DIRECTIONS FOR THIS TASK: Convert the material from its beginning through the line containing "pyautogui.click(x=1023, y=878)", inclusive, into a Markdown table with the columns Row and Text. Number each line and omit any blank lines.

SOURCE RECORDS:

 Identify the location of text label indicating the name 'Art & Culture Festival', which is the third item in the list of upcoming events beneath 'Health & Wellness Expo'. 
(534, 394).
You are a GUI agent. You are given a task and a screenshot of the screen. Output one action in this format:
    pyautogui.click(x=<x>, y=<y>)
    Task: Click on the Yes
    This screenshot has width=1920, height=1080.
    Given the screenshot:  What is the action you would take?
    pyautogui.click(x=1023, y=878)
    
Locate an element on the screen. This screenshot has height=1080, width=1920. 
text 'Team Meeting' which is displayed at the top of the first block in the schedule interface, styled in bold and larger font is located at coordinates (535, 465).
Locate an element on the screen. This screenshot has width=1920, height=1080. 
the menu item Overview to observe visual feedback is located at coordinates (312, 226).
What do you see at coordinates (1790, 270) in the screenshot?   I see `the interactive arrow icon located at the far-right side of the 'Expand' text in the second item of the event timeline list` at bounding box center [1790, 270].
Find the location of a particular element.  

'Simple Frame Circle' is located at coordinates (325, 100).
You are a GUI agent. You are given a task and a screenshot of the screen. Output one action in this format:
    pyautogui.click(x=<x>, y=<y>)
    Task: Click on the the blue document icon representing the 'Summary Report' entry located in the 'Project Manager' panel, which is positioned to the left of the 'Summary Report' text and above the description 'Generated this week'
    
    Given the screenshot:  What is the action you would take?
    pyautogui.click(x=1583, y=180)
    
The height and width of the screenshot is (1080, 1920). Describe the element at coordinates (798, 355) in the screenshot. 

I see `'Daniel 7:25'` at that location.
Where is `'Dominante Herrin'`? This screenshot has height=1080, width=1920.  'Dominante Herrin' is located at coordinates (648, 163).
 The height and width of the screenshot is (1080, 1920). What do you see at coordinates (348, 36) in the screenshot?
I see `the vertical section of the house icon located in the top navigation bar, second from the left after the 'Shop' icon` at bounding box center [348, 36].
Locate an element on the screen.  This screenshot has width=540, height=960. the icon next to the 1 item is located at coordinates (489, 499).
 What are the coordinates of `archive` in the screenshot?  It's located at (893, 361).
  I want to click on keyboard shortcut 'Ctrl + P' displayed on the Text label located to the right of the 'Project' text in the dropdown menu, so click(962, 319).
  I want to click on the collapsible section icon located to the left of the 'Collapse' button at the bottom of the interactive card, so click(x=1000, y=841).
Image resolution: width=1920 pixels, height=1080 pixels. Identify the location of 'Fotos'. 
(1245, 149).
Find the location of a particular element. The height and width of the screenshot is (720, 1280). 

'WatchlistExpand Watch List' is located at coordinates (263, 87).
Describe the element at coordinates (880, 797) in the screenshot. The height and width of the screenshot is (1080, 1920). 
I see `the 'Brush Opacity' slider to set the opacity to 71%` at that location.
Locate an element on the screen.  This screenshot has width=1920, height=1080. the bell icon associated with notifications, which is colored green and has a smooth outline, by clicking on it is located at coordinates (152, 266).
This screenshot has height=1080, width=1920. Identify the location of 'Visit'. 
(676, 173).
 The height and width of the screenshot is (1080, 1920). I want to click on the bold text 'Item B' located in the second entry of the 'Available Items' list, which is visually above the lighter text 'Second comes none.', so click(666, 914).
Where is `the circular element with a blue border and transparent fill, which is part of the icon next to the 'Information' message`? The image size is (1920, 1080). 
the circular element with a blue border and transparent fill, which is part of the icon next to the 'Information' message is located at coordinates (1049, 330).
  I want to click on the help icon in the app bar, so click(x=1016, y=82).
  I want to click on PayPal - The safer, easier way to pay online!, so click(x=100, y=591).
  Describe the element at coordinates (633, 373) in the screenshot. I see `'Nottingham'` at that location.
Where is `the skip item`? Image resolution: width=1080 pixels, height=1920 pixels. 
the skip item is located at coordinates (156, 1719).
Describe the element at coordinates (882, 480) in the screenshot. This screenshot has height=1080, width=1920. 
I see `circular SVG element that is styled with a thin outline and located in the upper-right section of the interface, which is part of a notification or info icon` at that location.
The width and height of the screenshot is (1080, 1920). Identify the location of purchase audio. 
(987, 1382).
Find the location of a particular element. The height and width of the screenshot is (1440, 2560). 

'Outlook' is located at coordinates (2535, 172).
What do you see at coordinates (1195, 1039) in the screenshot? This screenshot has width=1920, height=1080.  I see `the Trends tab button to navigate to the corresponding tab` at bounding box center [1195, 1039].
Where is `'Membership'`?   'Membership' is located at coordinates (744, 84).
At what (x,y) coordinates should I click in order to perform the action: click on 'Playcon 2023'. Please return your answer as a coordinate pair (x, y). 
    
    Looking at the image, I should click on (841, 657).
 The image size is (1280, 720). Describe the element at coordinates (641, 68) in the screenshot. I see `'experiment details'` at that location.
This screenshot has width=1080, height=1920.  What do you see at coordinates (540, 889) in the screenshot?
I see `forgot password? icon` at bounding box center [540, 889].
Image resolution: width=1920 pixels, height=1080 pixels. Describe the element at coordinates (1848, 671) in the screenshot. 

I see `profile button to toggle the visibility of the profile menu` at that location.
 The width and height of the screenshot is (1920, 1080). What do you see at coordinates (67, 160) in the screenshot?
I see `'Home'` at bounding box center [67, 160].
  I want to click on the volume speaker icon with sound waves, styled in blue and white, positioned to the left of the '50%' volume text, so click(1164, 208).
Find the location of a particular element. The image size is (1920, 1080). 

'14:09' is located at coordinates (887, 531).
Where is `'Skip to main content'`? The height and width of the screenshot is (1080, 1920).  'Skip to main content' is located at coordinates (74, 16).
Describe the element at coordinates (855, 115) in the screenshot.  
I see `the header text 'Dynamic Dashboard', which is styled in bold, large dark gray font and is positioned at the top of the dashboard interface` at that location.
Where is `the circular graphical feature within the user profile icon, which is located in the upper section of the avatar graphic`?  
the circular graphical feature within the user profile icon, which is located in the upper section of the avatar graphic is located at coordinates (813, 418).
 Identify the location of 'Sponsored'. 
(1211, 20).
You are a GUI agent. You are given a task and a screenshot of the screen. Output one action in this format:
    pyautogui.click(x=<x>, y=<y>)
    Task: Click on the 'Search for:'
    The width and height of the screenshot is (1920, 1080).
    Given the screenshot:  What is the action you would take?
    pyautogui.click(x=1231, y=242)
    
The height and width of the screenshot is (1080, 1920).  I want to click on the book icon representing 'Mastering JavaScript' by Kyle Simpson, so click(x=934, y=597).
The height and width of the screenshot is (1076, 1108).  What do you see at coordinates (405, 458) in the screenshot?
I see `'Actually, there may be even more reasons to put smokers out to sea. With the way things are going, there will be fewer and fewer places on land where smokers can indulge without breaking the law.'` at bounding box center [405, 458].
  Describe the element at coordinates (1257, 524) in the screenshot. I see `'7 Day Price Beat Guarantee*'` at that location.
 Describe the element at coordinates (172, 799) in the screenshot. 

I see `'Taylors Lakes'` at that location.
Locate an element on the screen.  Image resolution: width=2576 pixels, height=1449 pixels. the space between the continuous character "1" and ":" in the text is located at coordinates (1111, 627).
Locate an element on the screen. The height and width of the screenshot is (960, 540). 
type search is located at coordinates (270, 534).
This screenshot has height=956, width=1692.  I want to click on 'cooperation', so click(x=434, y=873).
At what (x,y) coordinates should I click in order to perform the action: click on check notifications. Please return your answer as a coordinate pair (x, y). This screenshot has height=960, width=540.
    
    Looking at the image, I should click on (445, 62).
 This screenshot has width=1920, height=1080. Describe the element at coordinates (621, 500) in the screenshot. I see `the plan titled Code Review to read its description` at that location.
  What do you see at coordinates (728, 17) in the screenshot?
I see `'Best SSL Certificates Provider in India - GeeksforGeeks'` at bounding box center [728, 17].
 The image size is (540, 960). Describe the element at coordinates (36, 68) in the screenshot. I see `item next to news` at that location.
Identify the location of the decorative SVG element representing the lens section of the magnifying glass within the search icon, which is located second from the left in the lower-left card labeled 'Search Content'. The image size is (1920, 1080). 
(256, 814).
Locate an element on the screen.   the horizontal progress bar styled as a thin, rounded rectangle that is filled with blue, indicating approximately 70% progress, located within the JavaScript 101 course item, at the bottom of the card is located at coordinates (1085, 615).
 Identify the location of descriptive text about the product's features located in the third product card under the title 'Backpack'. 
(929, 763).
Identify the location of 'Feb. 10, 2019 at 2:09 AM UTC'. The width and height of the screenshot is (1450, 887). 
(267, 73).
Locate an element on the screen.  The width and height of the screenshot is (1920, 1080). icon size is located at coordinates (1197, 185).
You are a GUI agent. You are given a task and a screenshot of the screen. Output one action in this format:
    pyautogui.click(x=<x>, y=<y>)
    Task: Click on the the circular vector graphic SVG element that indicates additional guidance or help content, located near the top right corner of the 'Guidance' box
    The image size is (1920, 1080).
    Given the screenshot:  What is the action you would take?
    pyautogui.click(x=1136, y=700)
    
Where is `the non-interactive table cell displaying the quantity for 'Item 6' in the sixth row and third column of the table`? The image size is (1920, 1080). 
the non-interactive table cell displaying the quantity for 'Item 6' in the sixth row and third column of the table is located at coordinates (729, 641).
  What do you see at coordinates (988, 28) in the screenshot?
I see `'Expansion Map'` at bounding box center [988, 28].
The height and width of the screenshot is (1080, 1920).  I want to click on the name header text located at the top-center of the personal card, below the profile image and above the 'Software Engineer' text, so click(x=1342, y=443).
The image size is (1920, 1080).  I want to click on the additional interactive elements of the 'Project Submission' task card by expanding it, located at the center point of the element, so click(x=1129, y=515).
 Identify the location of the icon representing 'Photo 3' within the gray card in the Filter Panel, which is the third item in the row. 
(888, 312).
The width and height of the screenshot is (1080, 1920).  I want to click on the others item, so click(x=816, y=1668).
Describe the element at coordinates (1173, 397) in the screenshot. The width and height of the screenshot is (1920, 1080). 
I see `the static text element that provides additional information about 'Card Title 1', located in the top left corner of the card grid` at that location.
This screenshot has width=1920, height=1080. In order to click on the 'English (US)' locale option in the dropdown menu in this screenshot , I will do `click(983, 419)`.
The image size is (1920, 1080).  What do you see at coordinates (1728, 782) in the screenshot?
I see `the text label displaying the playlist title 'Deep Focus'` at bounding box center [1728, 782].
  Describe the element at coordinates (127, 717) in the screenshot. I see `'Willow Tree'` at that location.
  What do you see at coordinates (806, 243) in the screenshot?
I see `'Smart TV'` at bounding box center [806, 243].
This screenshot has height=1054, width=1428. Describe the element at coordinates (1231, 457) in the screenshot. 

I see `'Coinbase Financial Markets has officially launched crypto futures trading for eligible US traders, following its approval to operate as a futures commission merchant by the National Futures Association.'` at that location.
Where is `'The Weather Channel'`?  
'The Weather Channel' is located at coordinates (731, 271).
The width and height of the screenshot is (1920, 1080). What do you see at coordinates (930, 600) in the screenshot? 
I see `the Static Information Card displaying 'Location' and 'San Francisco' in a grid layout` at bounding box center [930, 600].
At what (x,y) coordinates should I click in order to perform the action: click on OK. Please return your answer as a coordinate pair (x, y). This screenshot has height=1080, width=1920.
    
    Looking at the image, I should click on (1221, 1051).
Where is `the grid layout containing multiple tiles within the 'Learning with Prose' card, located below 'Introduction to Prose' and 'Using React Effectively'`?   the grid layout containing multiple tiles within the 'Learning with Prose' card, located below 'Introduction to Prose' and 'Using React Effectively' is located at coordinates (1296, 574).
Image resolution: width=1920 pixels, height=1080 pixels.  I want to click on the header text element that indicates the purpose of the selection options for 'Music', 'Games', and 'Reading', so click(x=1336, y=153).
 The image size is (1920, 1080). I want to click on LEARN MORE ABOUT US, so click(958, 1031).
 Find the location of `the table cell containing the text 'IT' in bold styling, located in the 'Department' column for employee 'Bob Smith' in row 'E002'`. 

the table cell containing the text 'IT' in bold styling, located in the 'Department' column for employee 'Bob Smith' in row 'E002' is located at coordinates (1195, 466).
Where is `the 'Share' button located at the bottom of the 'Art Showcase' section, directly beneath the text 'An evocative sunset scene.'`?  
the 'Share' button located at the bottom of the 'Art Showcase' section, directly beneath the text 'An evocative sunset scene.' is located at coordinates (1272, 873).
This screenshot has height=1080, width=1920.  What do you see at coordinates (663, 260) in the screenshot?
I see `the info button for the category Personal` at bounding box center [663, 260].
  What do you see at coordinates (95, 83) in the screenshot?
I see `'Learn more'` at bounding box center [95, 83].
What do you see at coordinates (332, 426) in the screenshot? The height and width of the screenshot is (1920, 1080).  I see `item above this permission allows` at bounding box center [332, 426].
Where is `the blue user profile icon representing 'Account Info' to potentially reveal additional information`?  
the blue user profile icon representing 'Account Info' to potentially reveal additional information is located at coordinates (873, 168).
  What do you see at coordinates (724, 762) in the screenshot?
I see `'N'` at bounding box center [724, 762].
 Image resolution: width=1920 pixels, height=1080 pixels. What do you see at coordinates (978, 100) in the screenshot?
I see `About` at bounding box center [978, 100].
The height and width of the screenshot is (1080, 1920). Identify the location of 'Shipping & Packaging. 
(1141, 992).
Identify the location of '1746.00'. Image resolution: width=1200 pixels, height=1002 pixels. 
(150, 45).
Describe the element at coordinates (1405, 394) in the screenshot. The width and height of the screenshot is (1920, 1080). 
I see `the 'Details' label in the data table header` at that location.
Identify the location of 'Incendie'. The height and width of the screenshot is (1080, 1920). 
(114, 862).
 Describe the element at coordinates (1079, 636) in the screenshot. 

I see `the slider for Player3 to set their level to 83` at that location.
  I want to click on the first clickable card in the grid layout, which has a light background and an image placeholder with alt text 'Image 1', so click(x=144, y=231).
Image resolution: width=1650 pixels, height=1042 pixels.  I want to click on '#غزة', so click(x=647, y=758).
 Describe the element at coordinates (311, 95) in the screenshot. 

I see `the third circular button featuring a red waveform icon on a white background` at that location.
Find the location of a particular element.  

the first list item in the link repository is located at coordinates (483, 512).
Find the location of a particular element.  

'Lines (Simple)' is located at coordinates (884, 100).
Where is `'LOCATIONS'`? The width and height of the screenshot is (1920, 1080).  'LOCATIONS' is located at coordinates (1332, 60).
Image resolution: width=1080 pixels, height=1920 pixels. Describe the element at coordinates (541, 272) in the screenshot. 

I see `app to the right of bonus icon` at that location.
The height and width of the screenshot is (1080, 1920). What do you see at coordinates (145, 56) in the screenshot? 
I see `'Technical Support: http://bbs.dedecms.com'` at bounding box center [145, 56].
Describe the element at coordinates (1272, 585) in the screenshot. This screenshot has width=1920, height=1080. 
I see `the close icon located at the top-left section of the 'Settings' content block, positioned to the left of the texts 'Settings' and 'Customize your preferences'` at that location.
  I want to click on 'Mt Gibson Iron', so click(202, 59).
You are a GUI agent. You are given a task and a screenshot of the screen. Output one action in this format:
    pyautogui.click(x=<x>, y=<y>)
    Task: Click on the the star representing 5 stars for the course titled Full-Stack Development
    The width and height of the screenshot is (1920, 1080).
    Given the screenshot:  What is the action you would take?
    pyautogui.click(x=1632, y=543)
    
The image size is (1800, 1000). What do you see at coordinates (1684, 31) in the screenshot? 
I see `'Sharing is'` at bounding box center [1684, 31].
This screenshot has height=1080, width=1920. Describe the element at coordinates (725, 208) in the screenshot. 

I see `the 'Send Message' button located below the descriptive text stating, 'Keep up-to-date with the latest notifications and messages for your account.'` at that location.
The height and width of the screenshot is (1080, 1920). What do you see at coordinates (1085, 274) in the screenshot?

COMPLETE OUTPUT:
| Row | Text |
|---|---|
| 1 |  Identify the location of text label indicating the name 'Art & Culture Festival', which is the third item in the list of upcoming events beneath 'Health & Wellness Expo'.  |
| 2 | (534, 394). |
| 3 | You are a GUI agent. You are given a task and a screenshot of the screen. Output one action in this format: |
| 4 |     pyautogui.click(x=<x>, y=<y>) |
| 5 |     Task: Click on the Yes |
| 6 |     This screenshot has width=1920, height=1080. |
| 7 |     Given the screenshot:  What is the action you would take? |
| 8 |     pyautogui.click(x=1023, y=878) |